The ideology of wissenschaft des judentums
639
NOTES
1 Leopold Zunz, a founder of Wissenschaft des Judentums, briefly
studied history with a leading anti-Jewish publicist, Friedrich Rühs,
at the University of Berlin. After one semester, Zunz decided to stop
because Rühs “writes against the Jews.” Zunz’s recollections are
quoted in Meyer 1967, p. 158.
2 Anxiety over Jewish survival, either physical or spiritual, was
hardly a modern innovation. The shattering experience(s) of exile—
following the demise of the First and Second Temples and the
expulsion from Spain (a kind of double exile)—engendered deep
anxiety over the prospects of a continued existence for the Jewish
people. In each of these generations, anxiety yielded creative
reformulations of Judaism (such as Babylonian Judaism, rabbinism,
Lurianic kabbalah, etc.).
3 See Frankel’s statement in Appendix 1 of Brann 1904, p. 1.
4 While noting these exemplary Romanticist features, Scholem
maintained in 1944 that Zunz’s program ultimately failed; it was the
product of an assimilationist and apologetic generation, and not
sufficiently devoted to “the building of the Jewish nation.” See
Scholem 1979, p. 156.
5 Gans acknowledged this desire in his foreword to a volume of
Hegel’s writings. G.W.F.Hegel, Grundlinien der Philosophie des
Rechts, oder Naturrecht und Staatswissenschaft im Grundrisse
(Berlin, 1840), p. vi, quoted in Reissner 1965, p. 59. More generally
on Hegel’s influence, see Wallach 1959, pp. 10–16.

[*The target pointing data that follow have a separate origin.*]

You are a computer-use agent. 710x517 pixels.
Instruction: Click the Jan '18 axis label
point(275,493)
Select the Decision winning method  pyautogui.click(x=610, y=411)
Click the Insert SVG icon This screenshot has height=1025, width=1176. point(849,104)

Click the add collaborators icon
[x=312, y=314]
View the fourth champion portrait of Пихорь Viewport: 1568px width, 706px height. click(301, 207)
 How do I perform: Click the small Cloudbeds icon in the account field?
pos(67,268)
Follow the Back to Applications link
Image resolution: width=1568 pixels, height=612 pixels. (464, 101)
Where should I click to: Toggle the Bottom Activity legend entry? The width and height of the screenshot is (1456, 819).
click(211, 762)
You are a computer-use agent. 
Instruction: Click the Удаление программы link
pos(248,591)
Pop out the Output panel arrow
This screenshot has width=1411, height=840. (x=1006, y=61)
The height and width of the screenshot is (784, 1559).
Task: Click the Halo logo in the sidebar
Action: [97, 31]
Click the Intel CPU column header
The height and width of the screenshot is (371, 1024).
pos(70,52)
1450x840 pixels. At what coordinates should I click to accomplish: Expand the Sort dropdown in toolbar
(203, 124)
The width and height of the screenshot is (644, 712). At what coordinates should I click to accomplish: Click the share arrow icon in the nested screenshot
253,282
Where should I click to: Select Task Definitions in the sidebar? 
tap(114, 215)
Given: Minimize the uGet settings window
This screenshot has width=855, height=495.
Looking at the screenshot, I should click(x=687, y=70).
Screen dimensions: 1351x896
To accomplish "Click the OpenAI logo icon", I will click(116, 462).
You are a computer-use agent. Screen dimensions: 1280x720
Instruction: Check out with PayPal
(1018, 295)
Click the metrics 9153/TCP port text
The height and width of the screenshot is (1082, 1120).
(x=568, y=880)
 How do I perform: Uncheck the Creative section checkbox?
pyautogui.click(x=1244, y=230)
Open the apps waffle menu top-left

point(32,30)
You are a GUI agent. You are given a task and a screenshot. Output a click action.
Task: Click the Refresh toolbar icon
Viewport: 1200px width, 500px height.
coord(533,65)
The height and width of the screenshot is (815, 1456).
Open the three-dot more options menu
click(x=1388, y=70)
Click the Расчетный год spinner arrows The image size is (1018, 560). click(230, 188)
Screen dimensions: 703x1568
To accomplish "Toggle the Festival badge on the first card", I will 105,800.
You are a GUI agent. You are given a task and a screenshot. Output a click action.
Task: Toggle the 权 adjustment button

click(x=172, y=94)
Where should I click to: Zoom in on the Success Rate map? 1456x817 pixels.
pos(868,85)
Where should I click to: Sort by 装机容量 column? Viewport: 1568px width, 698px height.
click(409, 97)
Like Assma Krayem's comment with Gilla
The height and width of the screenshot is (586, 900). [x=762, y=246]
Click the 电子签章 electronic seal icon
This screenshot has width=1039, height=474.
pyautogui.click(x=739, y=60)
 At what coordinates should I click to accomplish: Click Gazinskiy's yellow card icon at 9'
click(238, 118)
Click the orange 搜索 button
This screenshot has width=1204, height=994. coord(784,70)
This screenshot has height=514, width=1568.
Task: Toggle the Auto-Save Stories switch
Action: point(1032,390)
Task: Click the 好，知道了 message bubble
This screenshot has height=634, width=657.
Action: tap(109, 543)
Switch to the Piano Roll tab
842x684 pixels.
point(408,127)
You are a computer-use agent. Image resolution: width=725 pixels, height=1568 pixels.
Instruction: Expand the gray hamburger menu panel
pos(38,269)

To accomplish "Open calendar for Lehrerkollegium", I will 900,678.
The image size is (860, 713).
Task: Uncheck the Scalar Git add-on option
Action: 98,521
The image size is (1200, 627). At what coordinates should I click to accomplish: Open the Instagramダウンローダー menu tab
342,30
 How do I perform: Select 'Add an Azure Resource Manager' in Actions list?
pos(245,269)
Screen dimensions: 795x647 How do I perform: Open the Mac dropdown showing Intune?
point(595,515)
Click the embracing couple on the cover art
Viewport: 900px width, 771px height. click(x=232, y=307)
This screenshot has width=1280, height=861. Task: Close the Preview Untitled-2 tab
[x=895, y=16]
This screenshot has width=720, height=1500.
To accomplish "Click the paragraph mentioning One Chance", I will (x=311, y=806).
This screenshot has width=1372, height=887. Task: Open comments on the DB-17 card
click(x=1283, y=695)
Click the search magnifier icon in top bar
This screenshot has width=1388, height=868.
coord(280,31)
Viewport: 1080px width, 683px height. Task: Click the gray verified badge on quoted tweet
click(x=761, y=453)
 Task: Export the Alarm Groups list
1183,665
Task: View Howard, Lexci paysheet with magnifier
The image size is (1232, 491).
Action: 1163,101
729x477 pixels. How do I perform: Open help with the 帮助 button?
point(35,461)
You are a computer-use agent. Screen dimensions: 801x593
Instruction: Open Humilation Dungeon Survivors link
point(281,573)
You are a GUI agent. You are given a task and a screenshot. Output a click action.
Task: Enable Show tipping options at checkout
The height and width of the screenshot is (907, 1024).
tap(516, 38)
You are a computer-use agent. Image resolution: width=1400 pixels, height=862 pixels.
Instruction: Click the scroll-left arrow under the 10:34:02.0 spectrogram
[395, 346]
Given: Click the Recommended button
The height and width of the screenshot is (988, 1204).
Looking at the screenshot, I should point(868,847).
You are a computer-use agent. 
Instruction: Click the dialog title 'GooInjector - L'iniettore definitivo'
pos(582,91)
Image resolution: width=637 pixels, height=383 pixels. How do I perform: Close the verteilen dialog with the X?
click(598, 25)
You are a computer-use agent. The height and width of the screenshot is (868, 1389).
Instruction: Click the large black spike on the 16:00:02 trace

6 Hans-Georg Gadamer argues that “[w]e must raise to a conscious
level the prejudices which govern understanding,” especially
historical understanding. Gadamer 1979, p. 156.
7 The three seminaries did insist that students undertake studies at a
German university leading toward a doctorate. Thus, professional
scholarly training, especially in critical historical method, was also
acquired in the universities. However, it was only in the seminaries
that a student received broad and deep exposure to the classical
sources of Jewish literature and history.